» DIRECTIONS:
Look below and pull out each line with the word "computer".

» SOURCE DATA:
* * * * * * * * *
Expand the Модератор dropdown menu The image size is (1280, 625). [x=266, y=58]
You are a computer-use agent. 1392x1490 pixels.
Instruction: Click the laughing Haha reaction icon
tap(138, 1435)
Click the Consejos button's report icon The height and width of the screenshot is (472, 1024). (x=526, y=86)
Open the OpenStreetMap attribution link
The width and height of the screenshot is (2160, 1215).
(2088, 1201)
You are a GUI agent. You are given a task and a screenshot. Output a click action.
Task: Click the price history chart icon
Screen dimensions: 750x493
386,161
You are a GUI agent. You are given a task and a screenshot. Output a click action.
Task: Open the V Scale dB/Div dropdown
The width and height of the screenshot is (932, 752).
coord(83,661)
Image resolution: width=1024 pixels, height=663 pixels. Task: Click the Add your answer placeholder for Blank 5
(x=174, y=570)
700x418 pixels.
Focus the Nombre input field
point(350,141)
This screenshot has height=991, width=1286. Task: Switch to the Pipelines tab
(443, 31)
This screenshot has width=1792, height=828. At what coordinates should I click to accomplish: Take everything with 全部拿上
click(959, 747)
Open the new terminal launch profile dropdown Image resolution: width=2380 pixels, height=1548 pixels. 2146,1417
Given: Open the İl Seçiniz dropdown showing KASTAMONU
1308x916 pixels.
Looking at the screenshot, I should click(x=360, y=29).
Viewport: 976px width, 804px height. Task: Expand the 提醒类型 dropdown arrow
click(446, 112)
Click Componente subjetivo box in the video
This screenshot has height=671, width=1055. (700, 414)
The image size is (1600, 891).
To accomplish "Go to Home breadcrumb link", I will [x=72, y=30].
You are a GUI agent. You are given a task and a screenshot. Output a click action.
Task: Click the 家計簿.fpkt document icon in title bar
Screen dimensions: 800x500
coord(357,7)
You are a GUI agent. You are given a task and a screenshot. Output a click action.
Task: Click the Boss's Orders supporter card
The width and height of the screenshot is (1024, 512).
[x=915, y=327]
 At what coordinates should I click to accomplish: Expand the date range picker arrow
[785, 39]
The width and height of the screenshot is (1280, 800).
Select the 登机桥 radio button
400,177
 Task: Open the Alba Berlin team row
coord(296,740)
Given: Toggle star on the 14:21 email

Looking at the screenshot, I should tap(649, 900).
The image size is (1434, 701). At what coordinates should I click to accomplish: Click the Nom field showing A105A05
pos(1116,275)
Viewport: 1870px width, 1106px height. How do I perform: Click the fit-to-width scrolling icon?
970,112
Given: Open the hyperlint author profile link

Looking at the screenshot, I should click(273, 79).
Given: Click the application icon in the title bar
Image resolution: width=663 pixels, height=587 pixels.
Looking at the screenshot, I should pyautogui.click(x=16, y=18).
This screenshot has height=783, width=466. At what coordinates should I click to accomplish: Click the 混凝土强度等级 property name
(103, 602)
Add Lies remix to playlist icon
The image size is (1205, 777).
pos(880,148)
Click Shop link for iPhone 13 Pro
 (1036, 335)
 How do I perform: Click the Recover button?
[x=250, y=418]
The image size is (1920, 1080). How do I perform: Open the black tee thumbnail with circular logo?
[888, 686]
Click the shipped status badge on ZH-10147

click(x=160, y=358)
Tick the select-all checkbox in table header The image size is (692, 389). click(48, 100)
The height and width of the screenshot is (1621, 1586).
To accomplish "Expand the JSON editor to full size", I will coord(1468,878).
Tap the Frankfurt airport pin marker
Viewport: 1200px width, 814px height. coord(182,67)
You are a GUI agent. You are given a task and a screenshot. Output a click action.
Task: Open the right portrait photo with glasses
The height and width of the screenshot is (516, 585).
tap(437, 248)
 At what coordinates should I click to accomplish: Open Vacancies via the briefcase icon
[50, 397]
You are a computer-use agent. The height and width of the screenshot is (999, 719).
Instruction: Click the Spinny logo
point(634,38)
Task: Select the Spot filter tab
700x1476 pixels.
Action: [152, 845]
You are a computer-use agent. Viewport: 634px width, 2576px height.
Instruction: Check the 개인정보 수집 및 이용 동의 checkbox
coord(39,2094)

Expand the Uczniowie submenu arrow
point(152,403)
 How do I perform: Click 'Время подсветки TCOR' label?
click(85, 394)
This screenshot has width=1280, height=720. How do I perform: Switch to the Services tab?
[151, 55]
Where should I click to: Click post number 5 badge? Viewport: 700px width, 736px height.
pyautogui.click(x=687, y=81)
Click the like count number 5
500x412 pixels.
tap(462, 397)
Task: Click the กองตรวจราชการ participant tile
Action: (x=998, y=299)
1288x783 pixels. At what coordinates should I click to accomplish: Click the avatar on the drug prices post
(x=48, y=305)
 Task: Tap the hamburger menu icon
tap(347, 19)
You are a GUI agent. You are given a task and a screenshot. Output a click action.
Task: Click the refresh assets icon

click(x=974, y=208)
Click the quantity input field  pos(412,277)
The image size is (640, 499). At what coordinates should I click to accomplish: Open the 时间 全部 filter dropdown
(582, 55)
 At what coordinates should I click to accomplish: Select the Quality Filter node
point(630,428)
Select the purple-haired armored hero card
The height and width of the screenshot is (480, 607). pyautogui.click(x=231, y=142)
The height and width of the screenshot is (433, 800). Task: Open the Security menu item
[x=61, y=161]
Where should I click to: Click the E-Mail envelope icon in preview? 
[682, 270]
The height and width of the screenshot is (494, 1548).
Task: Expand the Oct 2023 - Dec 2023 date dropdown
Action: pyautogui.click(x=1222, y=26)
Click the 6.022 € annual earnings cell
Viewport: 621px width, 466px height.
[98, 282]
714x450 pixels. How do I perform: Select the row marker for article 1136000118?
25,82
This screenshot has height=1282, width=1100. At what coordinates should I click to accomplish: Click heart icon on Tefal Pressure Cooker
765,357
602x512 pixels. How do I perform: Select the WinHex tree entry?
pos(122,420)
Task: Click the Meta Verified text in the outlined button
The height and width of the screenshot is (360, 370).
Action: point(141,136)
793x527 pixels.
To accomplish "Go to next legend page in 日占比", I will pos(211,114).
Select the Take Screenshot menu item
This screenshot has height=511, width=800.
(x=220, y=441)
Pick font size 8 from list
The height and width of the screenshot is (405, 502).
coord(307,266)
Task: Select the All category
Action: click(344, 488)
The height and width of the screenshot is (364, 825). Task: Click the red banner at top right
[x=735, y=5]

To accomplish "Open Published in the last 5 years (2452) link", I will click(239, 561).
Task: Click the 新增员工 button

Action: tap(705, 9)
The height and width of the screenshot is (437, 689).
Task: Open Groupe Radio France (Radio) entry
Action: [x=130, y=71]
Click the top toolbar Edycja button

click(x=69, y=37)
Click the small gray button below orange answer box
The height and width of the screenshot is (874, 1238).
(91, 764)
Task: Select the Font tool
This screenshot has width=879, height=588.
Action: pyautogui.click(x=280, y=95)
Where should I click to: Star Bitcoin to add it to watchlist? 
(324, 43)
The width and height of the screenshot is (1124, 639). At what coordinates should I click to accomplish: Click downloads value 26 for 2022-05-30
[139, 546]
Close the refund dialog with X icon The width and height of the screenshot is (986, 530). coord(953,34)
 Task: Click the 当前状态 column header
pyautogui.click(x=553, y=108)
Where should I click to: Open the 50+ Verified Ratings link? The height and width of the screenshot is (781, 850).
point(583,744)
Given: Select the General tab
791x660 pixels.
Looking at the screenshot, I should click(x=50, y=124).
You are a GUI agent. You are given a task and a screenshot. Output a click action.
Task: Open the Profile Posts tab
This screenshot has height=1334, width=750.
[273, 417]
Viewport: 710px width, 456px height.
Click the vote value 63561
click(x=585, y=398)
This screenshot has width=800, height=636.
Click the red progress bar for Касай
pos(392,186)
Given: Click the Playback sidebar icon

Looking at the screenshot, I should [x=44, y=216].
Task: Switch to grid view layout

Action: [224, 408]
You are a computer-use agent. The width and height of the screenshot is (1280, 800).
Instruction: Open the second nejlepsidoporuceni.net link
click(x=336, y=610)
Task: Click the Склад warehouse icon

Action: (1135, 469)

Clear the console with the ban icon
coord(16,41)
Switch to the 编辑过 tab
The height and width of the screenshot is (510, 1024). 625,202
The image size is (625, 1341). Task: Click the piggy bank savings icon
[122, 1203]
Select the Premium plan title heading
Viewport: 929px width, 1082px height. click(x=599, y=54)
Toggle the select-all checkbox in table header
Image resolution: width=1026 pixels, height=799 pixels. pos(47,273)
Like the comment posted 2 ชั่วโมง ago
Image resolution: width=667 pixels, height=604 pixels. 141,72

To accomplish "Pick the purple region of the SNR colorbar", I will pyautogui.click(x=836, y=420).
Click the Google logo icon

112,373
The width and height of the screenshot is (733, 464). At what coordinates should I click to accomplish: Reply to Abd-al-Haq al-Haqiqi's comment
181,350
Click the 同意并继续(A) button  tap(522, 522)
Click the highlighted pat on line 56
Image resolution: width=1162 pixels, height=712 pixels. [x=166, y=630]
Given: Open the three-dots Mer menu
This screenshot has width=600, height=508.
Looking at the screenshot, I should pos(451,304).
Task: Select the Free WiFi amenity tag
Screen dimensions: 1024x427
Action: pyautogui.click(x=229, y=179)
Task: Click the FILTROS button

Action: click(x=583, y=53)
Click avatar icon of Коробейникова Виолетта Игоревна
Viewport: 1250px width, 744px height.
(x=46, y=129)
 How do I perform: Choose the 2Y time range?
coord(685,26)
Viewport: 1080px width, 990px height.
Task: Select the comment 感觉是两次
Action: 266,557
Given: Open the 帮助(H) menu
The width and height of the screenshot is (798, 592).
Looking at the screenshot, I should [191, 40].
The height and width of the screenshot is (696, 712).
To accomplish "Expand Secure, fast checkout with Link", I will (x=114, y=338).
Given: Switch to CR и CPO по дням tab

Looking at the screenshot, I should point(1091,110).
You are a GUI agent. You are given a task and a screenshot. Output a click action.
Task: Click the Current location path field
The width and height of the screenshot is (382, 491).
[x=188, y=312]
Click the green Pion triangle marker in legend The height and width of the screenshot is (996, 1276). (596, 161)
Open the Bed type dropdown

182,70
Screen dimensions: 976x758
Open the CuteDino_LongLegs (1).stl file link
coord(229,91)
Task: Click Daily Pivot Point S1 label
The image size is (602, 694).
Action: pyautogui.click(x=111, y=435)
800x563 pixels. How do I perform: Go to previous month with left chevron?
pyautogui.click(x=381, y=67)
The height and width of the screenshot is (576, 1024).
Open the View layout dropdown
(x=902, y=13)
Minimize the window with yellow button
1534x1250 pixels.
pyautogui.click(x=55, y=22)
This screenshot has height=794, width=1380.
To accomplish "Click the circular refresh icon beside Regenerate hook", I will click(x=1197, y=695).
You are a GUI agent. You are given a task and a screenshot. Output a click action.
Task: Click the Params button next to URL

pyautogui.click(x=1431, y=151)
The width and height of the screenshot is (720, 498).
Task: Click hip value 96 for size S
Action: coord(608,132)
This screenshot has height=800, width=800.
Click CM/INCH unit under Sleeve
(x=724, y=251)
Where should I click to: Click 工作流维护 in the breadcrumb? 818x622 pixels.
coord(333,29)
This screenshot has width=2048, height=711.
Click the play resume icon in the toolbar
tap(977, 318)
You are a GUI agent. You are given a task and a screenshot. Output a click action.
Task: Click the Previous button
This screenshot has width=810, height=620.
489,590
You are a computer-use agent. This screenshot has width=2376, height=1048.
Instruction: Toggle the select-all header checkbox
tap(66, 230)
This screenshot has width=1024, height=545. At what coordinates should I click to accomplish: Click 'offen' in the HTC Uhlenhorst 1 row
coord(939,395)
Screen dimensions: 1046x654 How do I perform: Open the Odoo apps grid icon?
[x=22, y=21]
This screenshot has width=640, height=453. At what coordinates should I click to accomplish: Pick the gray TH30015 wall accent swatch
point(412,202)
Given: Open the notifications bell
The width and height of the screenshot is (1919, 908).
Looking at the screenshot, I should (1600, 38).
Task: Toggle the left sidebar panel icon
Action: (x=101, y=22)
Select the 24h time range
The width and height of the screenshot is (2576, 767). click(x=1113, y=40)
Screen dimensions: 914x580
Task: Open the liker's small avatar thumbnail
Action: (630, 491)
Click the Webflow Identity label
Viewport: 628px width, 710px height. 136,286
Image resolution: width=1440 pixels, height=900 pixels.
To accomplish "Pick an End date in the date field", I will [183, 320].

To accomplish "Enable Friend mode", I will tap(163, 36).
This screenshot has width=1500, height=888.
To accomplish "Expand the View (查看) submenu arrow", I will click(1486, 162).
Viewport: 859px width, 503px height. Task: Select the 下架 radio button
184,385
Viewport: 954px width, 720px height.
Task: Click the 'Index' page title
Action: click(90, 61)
* * * * * * * * *
» EXERCISE RESULT:
You are a computer-use agent. 1392x1490 pixels.
You are a computer-use agent. The height and width of the screenshot is (999, 719).
You are a computer-use agent. Viewport: 634px width, 2576px height.
You are a computer-use agent. The width and height of the screenshot is (1280, 800).
You are a computer-use agent. This screenshot has width=2376, height=1048.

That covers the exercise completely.